[Document passage]:
Re: [lldb-dev] [RFC] Fast Conditional Breakpoints (FCB)

2019-08-15 Thread Pavel Labath via lldb-dev
Hello Ismail, and wellcome to LLDB. You have a very interesting (and not 
entirely trivial) project, and I wish you the best of luck in your work. 
I think this will be a very useful addition to lldb.


It sounds like you have researched the problem very well, and the 
overall direction looks good to me. However, I do have some ideas 
suggestions about possible tweaks/improvements that I would like to hear 
your thoughts on. Please find my comments inline.


On 14/08/2019 22:52, Ismail Bennani via lldb-dev wrote:

Hi everyone,

I’m Ismail, a compiler engineer intern at Apple. As a part of my internship,
I'm adding Fast Conditional Breakpoints to LLDB, using code patching.

Currently, the expressions that power conditional breakpoints are lowered
to LLVM IR and LLDB knows how to interpret a subset of it. If that fails,
the debugger JIT-compiles the expression (compiled once, and re-run on each
breakpoint hit). In both cases LLDB must collect all program state used in
the condition and pass it to the expression.

The goal of my internship project is to make conditional breakpoints faster by:

1. Compiling the expression ahead-of-time, when setting the breakpoint and
inject into the inferior memory only once.
2. Re-route the inferior execution flow to run the expression and check whether
it needs to stop, in-process.

This saves the cost of having to do the context switch between debugger and
the inferior program (about 10 times) to compile and evaluate the condition.

This feature is described on the [LLDB Project 
page](https://lldb.llvm.org/status/projects.html#use-the-jit-to-speed-up-conditional-breakpoint-evaluation).
The goal would be to have it working for most languages and architectures
supported by LLDB, however my original implementation will be for C-based
languages targeting x86_64. It will be extended to AArch64 afterwards.

Note the way my prototype is implemented makes it fully extensible for other
languages and architectures.

## High Level Design

Every time a breakpoint that holds a condition is hit, multiple context
switches are needed in order to compile and evaluate the condition.

[Stated goal A]:
Reproduce the stretch of the breakpoint thread that opens with "Re: [lldb-dev] [RFC]" and closes with "in your work.", renaming "Fast Conditional Breakpoints" to "FCB" wherever it occurs.
[Stated goal B]:
Extend the breakpoint thread beyond its last sentence, carrying on the High Level Design section.
The data is not needed here.

[Collected data]:
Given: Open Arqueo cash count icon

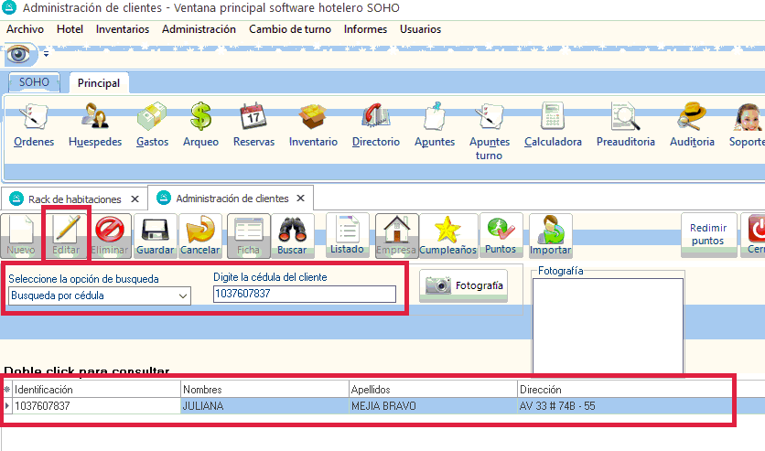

[Answer A]:
Re: [lldb-dev] [RFC] FCB (FCB)

2019-08-15 Thread Pavel Labath via lldb-dev
Hello Ismail, and wellcome to LLDB. You have a very interesting (and not 
entirely trivial) project, and I wish you the best of luck in your work.

[Answer B]:
First, the breakpoint is hit and the control is given to the debugger.
That's where LLDB wraps the condition expression into a UserExpression that
will get compiled and injected into the program memory. Another round-trip
between the inferior and the LLDB is needed to run the compiled expression
and extract the expression results that will tell LLDB to stop or not.

To get rid of those context switches, we will evaluate the condition inside
the program, and only stop when the condition is true. LLDB will achieve this
by inserting a jump from the breakpoint address to a code section that will
be allocated into the program memory. It will save the thread state, run the
condition expression, restore the thread state and then execute the copied
instruction(s) before jumping back to the regular program flow.
Then we only trap and return control to LLDB when the condition is true.

## Implementation Details

To be able to evaluate a breakpoint condition without interacting with the
debugger, LLDB changes the inferior program execution flow by overwriting
the instruction at which the breakpoint was set with a branching instruction.

The original instruction(s) are copied to a memory stub allocated in the
inferior program memory called the __Fast Conditional Breakpoint Trampoline__
or __FCBT__. The FCBT will allow us the re-route the program execution flow to
check the condition in-process while preserving the original program behavior.
This part is critical to setup Fast Conditional Breakpoints.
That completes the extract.